L’organisation de défense des droits de l’Homme Human Rights Watch (HRW) a accusé jeudi l’Autorité palestinienne de détenir des étudiants pour leurs opinions politiques, affirmant que certains d’entre eux avaient subi des mauvais traitements.

« Nous sommes très inquiets de voir des étudiants retenus par les forces palestiniennes sans aucune raison visible si ce n’est leurs liens avec le Hamas ou leurs opinions », a affirmé la directrice de la division Moyen-Orient et Afrique du nord à HRW, Sarah Leah Whitson, citée dans un communiqué.

« Les Palestiniens devraient pouvoir exprimer leurs opinions politiques sans être arrêtés ou maltraités ».

Selon l’ONG, le 25 avril, trois jours après la victoire de la liste affiliée au Hamas — rival historique du Fatah du président de l’Autorité palestinienne– aux élections étudiantes à Bir Zeit, les forces de sécurité ont arrêté un de ses représentants. Jihad Salim a affirmé à HRW avoir été frappé et détenu pendant près de 24 heures.

Les interrogateurs « ont insulté ma mère, mes soeurs et m’ont giflé et donné des coups de poing pendant qu’ils me posaient des questions sur la façon dont le Hamas avait gagné les élections », a-t-il dit à HRW.

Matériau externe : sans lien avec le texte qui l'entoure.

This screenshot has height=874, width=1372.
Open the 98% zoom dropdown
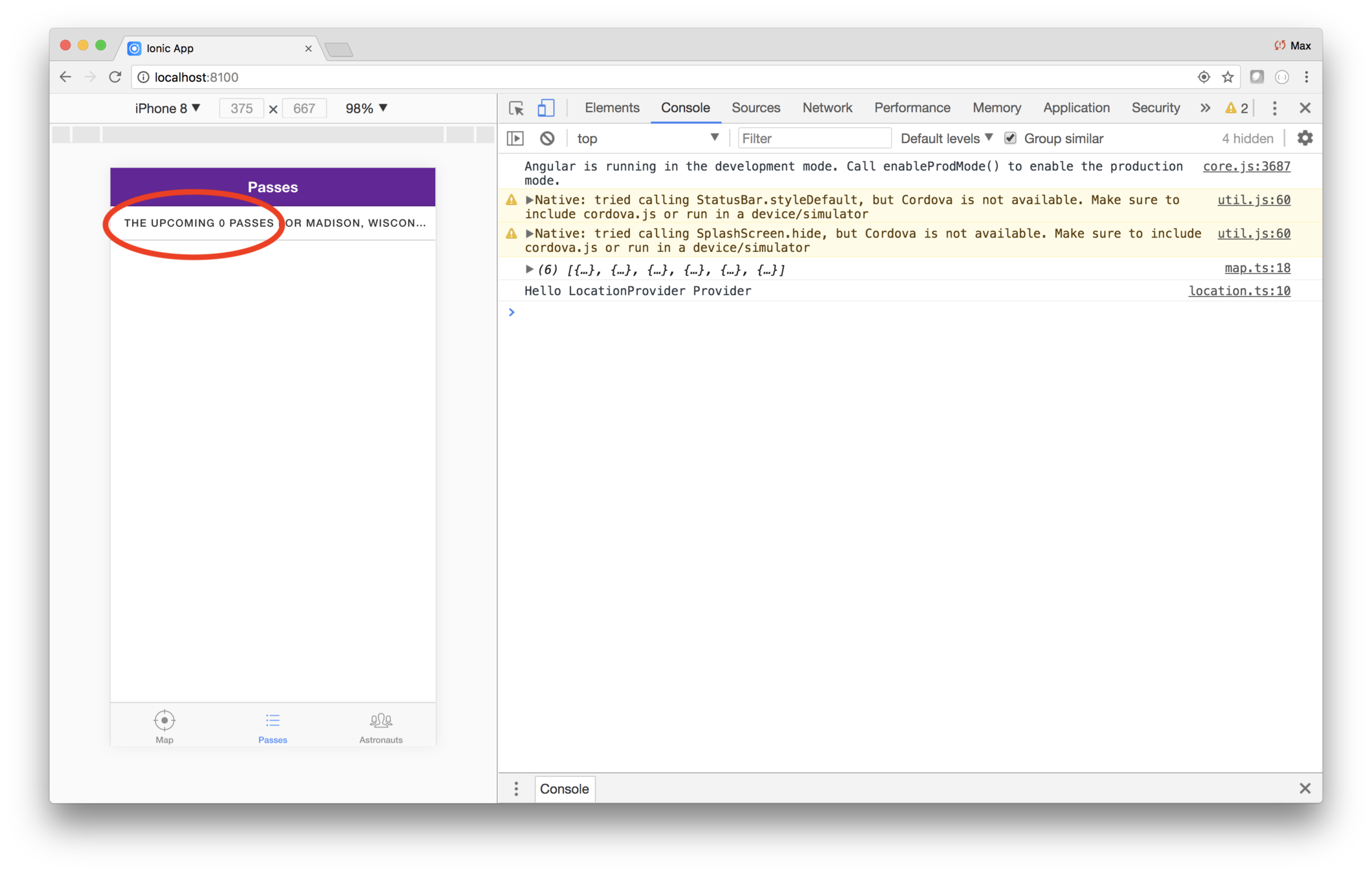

Ayman Abou Aram, ancien chef du conseil étudiant de Bir Zeit, la grande université proche de Ramallah où siège l’Autorité en Cisjordanie, a lui aussi été arrêté et retenu pendant 24 heures, selon son avocat. Il figurait également sur la liste Hamas.

En tout, selon Al-Dameer, une ONG palestinienne défendant les prisonniers, 25 étudiants de Bir Zeit ont été convoqués pour interrogatoire ou arrêtés et détenus après ces élections.

Au cours des derniers mois, Ayman Mahariq et Bara al-Qadi, deux étudiants en journalisme à Bir Zeit et à l’université Al-Quds, près de Jérusalem, avaient déjà été mis en détention.

En novembre, Ayman Mahariq a été retenu 30 jours pour des écrits critiques sur les forces de sécurité palestiniennes sur sa page Facebook. Il a affirmé avoir été « battu, frappé au ventre, giflé par des officiers ». Son procès doit s’ouvrir le 8 juin.

En janvier, Bara al-Qadi a été détenu 13 jours pour avoir critiqué un dirigeant palestinien sur sa page Facebook.

Interrogé par HRW, le porte-parole des services de sécurité palestinien Adnane al-Damiri a affirmé qu’il y avait bien eu des arrestations mais a démenti tout motif politique.

« Nous n’arrêtons jamais personne pour ses propos ou son affiliation politique, ces gens ont été arrêtés pour des charges criminelles », a-t-il affirmé.